The .NET API Security Checklist We Follow on Every Project
Security isn't a feature — it's a baseline. Here's the checklist we run through for every .NET API we ship to production.
Every API we build goes through a security review before deployment. Over time, we've formalized this into a checklist that covers the most critical areas.
Authentication and Authorization
- JWT validation: Always validate issuer, audience, and expiration. Never trust tokens without verification.
- Role-based and policy-based authorization: Use ASP.NET Core's authorization policies for granular access control.
- API key rotation: Support multiple active keys to enable zero-downtime rotation.
Input Validation
- Model validation: Use DataAnnotations and FluentValidation for all request models.
- Parameterized queries: Never concatenate user input into SQL strings. EF Core handles this, but raw SQL needs explicit parameterization.
- File upload restrictions: Validate file type, size, and content. Never trust the Content-Type header alone.

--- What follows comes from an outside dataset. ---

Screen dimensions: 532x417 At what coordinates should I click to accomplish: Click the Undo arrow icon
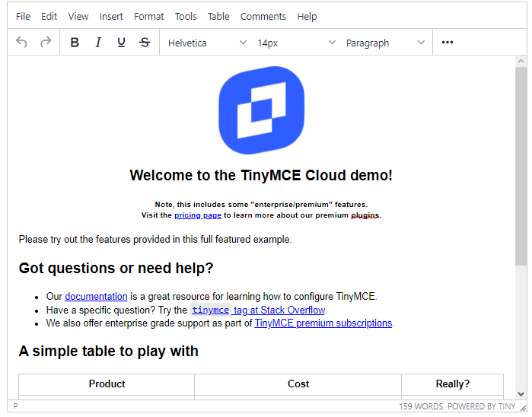(21, 43)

Rate Limiting and Throttling
ASP.NET Core's built-in rate limiting middleware handles most scenarios. We configure:
- Per-endpoint rate limits based on expected usage
- Sliding window algorithms for API consumers
- Differentiated limits for authenticated vs. anonymous users
CORS Configuration
Never use a wildcard CORS policy in production. We explicitly list allowed origins and review them during each deployment.
Logging and Monitoring
- Structured logging: We use Serilog with structured properties for every request.

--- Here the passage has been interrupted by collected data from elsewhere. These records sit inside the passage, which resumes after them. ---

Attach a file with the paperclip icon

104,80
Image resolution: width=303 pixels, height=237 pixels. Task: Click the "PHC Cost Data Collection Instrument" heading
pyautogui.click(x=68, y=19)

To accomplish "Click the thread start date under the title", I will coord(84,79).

- Sensitive data filtering: Request/response logging must exclude passwords, tokens, and PII.
- Alert thresholds: Set up alerts for unusual error rates, response times, and authentication failures.
Dependency Security
- Regular NuGet audit: Run dotnet list package --vulnerable as part of CI.
- Lock files: Use packages.lock.json to prevent supply chain attacks.
HTTPS and Transport Security
- HSTS headers: Enforce HTTPS with Strict-Transport-Security.
- Certificate pinning: For service-to-service communication in sensitive environments.
Conclusion
Security is iterative. This checklist is our baseline — each project adds domain-specific security requirements on top. The important thing is having a systematic approach rather than relying on memory.